Les Mémoires de Madame Roland sont écrits d'après le modèle de Rousseau: non seulement ils ressemblent aux Confessions sur plusieurs plans mais aussi on en y trouve des mentions directes.
Pourtant, l'adoption de ce modèle met la mémorialiste dans une position conflictuelle à cause de la différence sexuelle: l'exigence de la franchise d'une part, et la pudeur et la vie retirée recommandées aux femmes par Rousseau d'autre part, s'excluant l'un l'autre, la mémorialiste se voit dans une impasse.
Face à ce problème, Madame Roland essaie de brouiller la frontière entre le public et le privée, et cela au niveau de l'écriture aussi bien qu'à celui de la vie: elle prétend que ses activités politiques ne sont qu'un moyen d'aider son mari et qu'ainsi elles ne dépassent pas la limite du privé; de la même manière, elle maintient que ses Mémoires ne sont que des écrits privés, n'ayant été écrits que pour la consolation de l'auteur.

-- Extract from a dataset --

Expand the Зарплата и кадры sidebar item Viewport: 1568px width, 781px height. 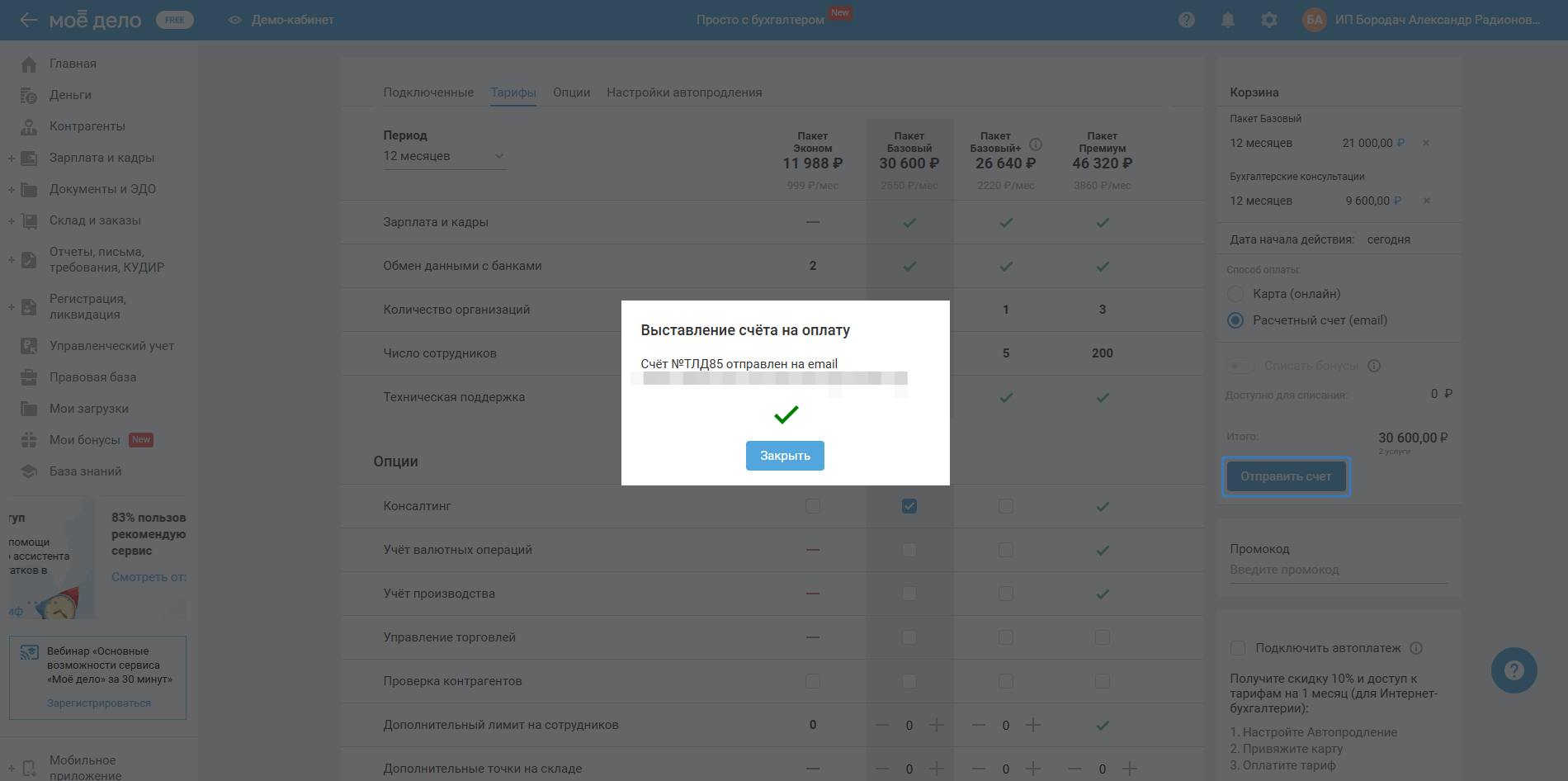[12, 158]

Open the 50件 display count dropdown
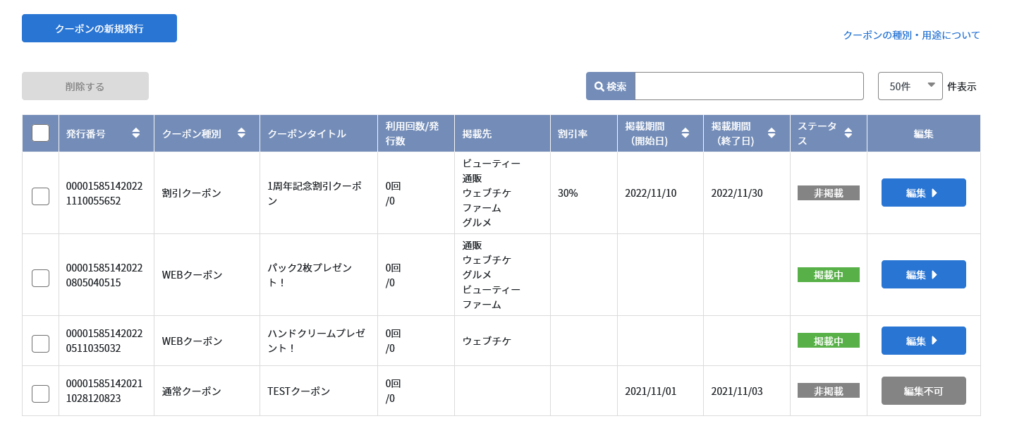click(910, 86)
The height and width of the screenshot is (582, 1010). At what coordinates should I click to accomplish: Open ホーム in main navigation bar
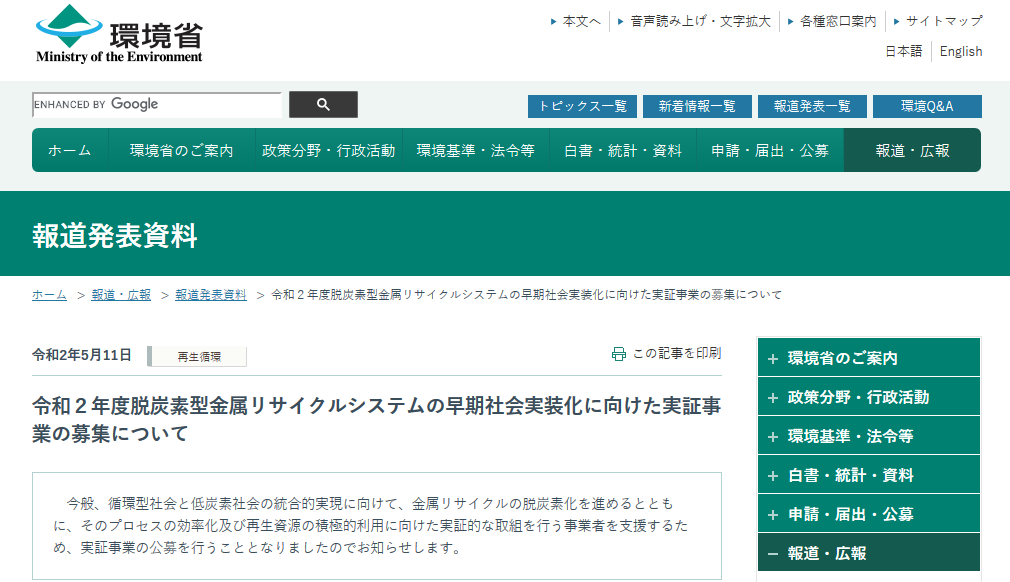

Pourtant, sous ces prétentions ostensibles, nous entrevoyons les mobiles cachés de la mémorialiste qui vise à une utilité publique semblable à celle que préconisait Rousseau: elle croit, comme Rousseau, que ses Mémoires pourront servir à l'étude du coeur humain. Seulement, elle ne veut pas prétendre à un titre d'écrivain. Plutôt, elle voudrait devenir, pour ainsi dire, 'un écrivain malgré lui'. De cette façons, elle espère se conformer à l'idéologie sexuelle de son temps dont Rousseau est le porte-parole, tout en optenant le droit à participer à l'histoire de l'homme en général.